* The tasks *
1. Set down, word for word, everything in the Life magazine article below from "The magazine, which" down to "than its profits.".
2. Pick up the article below on the closing of Life magazine where it ends, and write the next part.
**** Extracted text
In ceasing publication for the second time in 64 years, New York-based Life succumbed to rising costs, flat circulation growth and competition for consumers' eyeballs in an environment where general interest magazines have fallen from favor.
"It's a sad day for us here," Don Logan, chairman and chief executive of Time Inc., told CNNfn.com.
Time, a unit of Time Warner Inc. (TWX: Research, Estimates), which is the parent company of CNNfn, said it will pull the plug on Life following its May issue, but would keep the Life brand alive through commemorative issues.
Time will also publish books under the Life banner and launch a Web-based business. Logan said that thanks to a bevy of internal job openings, Time expects to place the majority of the 75 LIFE staffers within the company.
The magazine, which ceased publication as a weekly in 1972 and reemerged as a monthly in 1978, was reportedly not losing money, but its costs were rising faster than its profits.
"It was still in the black," he said, noting that Life, like other general interest magazines, was increasingly spending more to maintain its monthly circulation level of about 1.5 million.
"Life was a general interest magazine and since its reincarnation, it had always struggled to find its identity, to find its position in the marketplace," Logan said.
"Despite the exceptional efforts of a number of talented publishers and editors, the publishing formula for a monthly, general interest magazine was just not sustainable," Logan and Norman Pearlstine, editor-in-chief of Time Inc., said in a joint statement.
"After much thought and discussion, it was decided that this new strategy would be the best way to maintain the LIFE brand."
Home for many of the best-known pictures
Convinced that pictures could tell a story instead of just illustrating text, celebrated publisher Henry Luce launched Life on November 23, 1936.
********
**** Collected data
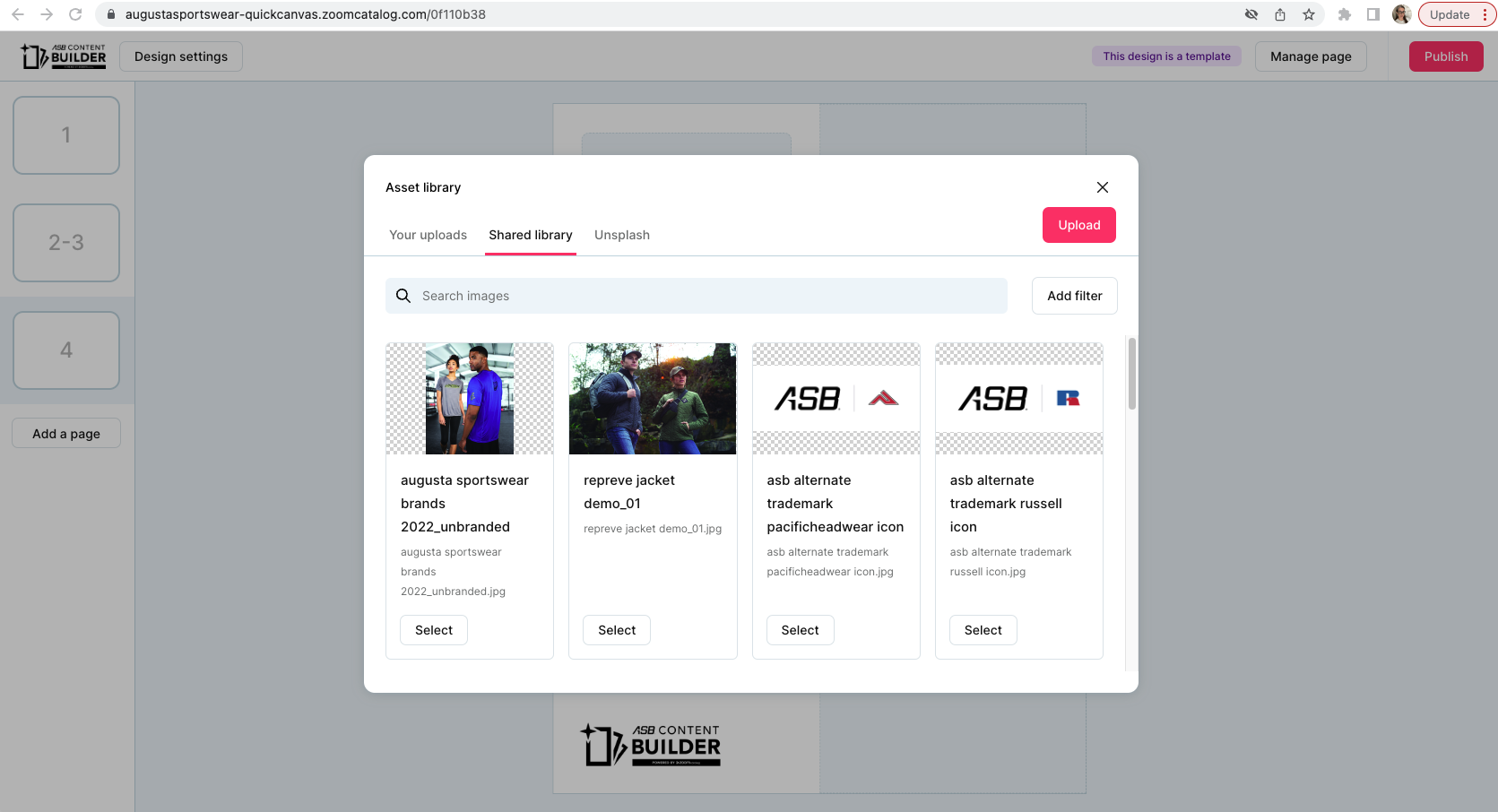
Task: Reload the page
Action: click(75, 14)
********
* Responses to the tasks *
1.
The magazine, which ceased publication as a weekly in 1972 and reemerged as a monthly in 1978, was reportedly not losing money, but its costs were rising faster than its profits.

2.
The third magazine published by Luce, after Time in 1923 and Fortune in 1930, Life gave birth to the photo magazine, giving as much space and importance to pictures as to words.
It spawned many other photo magazines like Look and Focused. World War II spurred on the picture magazines, multiplying their circulation.
Perhaps one of the best-known pictures printed in the magazine was photographer Alfred Eisenstaedt's shot of a nurse in a sailor's arms, snapped on August 27, 1945, as they celebrated Victory Over Japan Day.
The first issue of Life, which sold for 10 cents, featured five pages of Eisenstaedt's pictures.
Challenge from specialized magazines, Internet
Much has changed since the days when magazines, stuffed with stunning full-page images, were a window to the world for curious audiences. A so-called old media format, magazines like Life now vie for consumer's attention with hundreds of pay television channels, video games and the Internet.
What's more, audiences are also tuned to magazines geared toward specific audiences, like Vogue, or Teen People.
"We launched Teen People two years ago, it had a 1.5 million circulation after nine issues and more pages than Life after 10 issues," he said.
Moreover, major media publishers like Time Warner and Primedia Inc. (PRM: Research, Estimates), publisher of Seventeen and New York magazines, have been scrambling to develop strategies that move their attractive content onto the Web.
"As they have seen how they are evolving, and have a highly successful magazine enterprise, maybe they thought those resources that were being allocated over to Life were better deployed through their other magazines or onto the web," said David Ferm, president of Primedia's Business-to-Business Group, and former chief of McGraw-Hill's Business Week Group.
The direction of Life's Web business was not yet set, Logan said, noting that the idea was crafted ahead of the decision to halt the monthly magazine.
Preliminary plans called for the business to focus on photography and Life's exemplary photographic archives.
"We know it's going to be something along those line we are just not exactly sure what it will be," Logan said.
Despite the demise of Life, Time's magazine business is otherwise very healthy, according to Logan, who added that the company would soon launch five new magazines.